Neste, agentes públicos atuam de acordo com a lei, quando por ela autorizados,
e não em seus sentimentos pessoais, e particulares podem tudo o que a lei não
proíbe.
Em momento no qual instituições
democráticas vivem assacadas, com criminalização das práticas sociais e
interpretações capazes de imputações de crimes a quem não os cometeu, a defesa
do Estado de Direito é meio de contenção do fascismo em ascensão.
As gerações futuras haverão de olhar
para o tempo no qual estamos vivendo e se assombrar com o que fazemos. Da
redemocratização do país e edição da Constituição de 1988 às ‘Jornadas de
Junho’ de 2013, jamais experimentamos tamanho obscurantismo. A criminalização
dos movimentos sociais e das manifestações populares teve total apoio do
ministro da Justiça da presidente Dilma, José Eduardo Cardozo.

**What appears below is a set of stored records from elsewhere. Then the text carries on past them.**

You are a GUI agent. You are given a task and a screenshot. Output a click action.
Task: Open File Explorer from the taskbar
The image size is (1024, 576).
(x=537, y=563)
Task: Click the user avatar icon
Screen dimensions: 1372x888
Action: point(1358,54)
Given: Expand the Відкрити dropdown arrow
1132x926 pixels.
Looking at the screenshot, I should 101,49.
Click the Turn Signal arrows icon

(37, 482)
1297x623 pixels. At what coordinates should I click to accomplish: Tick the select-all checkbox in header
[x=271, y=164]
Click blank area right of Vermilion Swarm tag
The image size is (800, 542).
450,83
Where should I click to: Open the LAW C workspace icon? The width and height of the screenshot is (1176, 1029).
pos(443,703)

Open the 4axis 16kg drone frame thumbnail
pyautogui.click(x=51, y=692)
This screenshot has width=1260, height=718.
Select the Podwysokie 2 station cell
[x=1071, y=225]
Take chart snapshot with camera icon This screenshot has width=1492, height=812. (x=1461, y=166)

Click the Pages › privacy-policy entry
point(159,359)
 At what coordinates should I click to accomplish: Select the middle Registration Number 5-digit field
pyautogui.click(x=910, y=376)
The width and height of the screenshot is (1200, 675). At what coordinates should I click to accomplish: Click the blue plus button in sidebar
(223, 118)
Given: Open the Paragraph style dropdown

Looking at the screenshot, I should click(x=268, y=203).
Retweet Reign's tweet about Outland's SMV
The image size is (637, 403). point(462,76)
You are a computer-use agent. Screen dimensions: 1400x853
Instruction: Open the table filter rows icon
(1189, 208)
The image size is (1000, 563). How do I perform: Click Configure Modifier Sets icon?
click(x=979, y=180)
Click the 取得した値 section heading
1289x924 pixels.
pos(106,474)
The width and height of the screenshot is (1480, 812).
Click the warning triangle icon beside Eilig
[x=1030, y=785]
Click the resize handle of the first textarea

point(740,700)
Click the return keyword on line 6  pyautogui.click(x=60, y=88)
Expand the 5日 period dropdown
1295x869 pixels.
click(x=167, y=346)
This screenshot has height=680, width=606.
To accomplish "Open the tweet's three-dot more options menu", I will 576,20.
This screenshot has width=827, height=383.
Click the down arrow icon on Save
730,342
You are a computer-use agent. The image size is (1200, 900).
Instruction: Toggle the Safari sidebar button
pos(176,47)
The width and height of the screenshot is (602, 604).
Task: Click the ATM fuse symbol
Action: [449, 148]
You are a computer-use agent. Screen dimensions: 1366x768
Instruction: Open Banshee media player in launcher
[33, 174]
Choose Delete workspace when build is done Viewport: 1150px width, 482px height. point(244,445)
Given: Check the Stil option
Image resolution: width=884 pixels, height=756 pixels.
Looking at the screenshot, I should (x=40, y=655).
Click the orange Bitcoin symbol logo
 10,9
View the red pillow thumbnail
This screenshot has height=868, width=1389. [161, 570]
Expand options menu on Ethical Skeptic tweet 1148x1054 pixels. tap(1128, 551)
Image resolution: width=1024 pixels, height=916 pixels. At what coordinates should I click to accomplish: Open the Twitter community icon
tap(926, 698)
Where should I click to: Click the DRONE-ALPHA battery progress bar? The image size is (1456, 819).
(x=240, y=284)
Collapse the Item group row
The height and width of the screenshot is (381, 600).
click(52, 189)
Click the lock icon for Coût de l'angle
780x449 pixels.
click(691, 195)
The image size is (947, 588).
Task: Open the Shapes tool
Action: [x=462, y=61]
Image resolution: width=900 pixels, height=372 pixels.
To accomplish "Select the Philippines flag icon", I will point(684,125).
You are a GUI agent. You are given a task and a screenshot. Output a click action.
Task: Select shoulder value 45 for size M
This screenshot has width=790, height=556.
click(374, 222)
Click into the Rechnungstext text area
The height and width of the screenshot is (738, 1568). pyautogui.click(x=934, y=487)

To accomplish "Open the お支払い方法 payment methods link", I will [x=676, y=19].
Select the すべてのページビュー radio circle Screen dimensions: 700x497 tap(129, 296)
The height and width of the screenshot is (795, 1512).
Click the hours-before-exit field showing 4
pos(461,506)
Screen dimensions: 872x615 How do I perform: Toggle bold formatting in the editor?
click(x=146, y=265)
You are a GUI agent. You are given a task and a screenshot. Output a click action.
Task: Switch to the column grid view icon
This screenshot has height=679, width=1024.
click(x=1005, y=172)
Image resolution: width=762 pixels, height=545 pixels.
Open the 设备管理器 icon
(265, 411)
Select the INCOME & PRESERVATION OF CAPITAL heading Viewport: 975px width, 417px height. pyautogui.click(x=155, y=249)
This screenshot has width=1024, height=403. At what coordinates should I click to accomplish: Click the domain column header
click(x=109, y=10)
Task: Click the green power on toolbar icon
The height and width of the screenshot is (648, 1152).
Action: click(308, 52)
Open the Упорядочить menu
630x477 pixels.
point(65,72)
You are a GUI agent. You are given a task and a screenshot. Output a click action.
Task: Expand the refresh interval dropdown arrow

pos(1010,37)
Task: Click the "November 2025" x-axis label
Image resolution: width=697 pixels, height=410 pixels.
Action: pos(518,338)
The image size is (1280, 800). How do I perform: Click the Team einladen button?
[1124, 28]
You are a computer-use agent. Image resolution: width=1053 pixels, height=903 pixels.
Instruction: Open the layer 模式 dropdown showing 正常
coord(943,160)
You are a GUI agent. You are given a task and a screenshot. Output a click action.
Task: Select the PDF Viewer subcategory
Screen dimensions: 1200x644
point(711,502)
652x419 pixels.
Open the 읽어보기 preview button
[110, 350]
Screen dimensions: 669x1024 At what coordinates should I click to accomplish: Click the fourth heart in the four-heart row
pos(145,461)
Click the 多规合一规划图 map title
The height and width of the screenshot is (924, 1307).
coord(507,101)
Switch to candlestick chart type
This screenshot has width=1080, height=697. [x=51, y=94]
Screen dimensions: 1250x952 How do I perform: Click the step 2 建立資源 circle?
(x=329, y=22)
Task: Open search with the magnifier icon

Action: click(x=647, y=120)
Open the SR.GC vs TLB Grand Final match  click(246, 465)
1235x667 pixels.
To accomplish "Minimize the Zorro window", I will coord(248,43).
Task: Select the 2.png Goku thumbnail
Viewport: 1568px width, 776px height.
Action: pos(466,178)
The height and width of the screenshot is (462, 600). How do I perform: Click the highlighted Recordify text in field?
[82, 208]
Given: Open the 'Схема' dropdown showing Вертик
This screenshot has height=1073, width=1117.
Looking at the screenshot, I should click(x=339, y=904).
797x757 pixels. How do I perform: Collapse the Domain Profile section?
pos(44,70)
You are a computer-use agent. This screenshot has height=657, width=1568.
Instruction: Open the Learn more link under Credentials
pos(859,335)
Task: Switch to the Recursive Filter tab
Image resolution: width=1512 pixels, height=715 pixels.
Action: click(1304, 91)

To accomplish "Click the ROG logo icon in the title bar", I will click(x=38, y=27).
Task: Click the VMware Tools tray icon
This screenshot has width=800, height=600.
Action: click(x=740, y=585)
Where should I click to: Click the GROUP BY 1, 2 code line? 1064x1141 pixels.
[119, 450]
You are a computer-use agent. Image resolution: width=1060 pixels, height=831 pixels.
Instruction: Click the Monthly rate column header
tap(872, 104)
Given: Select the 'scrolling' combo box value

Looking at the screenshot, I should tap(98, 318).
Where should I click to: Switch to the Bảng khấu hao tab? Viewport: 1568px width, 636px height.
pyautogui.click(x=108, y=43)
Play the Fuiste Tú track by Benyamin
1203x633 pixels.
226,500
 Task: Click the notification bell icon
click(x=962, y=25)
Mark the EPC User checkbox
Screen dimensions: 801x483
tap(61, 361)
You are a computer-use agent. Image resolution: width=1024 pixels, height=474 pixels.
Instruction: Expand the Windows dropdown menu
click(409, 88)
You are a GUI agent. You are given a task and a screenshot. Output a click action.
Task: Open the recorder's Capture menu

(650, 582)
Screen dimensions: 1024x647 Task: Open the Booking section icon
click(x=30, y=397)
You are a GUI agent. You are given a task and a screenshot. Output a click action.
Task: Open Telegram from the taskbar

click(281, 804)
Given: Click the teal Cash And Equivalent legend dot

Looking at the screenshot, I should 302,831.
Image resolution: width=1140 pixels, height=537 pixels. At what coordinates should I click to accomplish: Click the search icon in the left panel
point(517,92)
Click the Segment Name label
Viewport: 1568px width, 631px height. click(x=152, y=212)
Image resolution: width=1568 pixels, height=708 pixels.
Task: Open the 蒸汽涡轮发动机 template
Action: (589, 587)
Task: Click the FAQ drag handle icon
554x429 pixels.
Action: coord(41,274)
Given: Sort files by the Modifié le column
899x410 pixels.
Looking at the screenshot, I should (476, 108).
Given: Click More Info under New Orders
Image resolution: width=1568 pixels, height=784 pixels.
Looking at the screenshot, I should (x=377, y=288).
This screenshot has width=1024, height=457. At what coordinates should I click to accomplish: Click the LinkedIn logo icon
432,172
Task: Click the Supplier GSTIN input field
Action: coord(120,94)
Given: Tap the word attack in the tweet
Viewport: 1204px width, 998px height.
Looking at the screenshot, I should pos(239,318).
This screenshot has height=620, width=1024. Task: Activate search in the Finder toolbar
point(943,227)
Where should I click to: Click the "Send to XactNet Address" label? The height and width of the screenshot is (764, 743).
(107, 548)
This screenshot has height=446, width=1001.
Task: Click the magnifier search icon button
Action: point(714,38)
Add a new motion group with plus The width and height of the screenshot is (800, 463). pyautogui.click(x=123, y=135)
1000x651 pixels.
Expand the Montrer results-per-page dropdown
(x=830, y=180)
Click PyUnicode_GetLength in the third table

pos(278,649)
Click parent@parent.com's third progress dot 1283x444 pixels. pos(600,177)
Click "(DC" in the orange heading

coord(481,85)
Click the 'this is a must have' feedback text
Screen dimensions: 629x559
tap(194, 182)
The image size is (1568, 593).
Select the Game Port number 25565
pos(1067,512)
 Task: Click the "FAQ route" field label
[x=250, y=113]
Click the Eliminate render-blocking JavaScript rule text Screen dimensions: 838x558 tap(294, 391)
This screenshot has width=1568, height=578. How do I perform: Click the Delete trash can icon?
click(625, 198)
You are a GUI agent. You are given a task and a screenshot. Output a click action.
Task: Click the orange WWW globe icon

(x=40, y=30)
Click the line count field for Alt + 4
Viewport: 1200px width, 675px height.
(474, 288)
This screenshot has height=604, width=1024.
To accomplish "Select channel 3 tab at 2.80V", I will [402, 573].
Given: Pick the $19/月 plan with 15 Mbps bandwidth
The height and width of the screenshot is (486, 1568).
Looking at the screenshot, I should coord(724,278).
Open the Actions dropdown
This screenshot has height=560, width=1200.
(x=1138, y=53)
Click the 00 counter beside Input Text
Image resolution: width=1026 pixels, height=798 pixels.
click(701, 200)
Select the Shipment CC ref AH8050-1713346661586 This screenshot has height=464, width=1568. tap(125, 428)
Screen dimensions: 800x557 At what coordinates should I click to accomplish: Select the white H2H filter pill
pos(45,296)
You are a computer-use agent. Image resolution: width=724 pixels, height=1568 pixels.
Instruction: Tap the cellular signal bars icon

Foi emblemática a prisão de
estudantes e a condenação de um morador de rua, Rafael Braga, por suposta posse
de coquetel molotov, quando o que possuía era um frasco com detergente com o
qual higienizava os locais onde dormia. A condenação ocorreu sem que o
Judiciário determinasse perícia no material apreendido. Mas o ministro que
apoiava a criminalização não concebia que a presidente poderia vir a ser
acusada de crime de responsabilidade quando igualmente não se está diante de
crime.
Defender o Estado de Direito e o
regramento da atuação estatal é a garantia que todos teremos de que amanhã o
monstro repressivo não sairá do esgoto para nos tirar o sono. Juízes são
cidadãos e têm o direito à manifestação do pensamento e posicionamentos
ideológicos que não se constituam em reiterada conduta político-partidária.
Devem reservar a toga para pronunciamento de julgamentos em garantias dos
direitos, não para expressões de apoio a quem persegue seus antagonistas de
classe. Se não defendermos as garantias constitucionais para todos, chegará o
tempo em que não subsistirão para ninguém.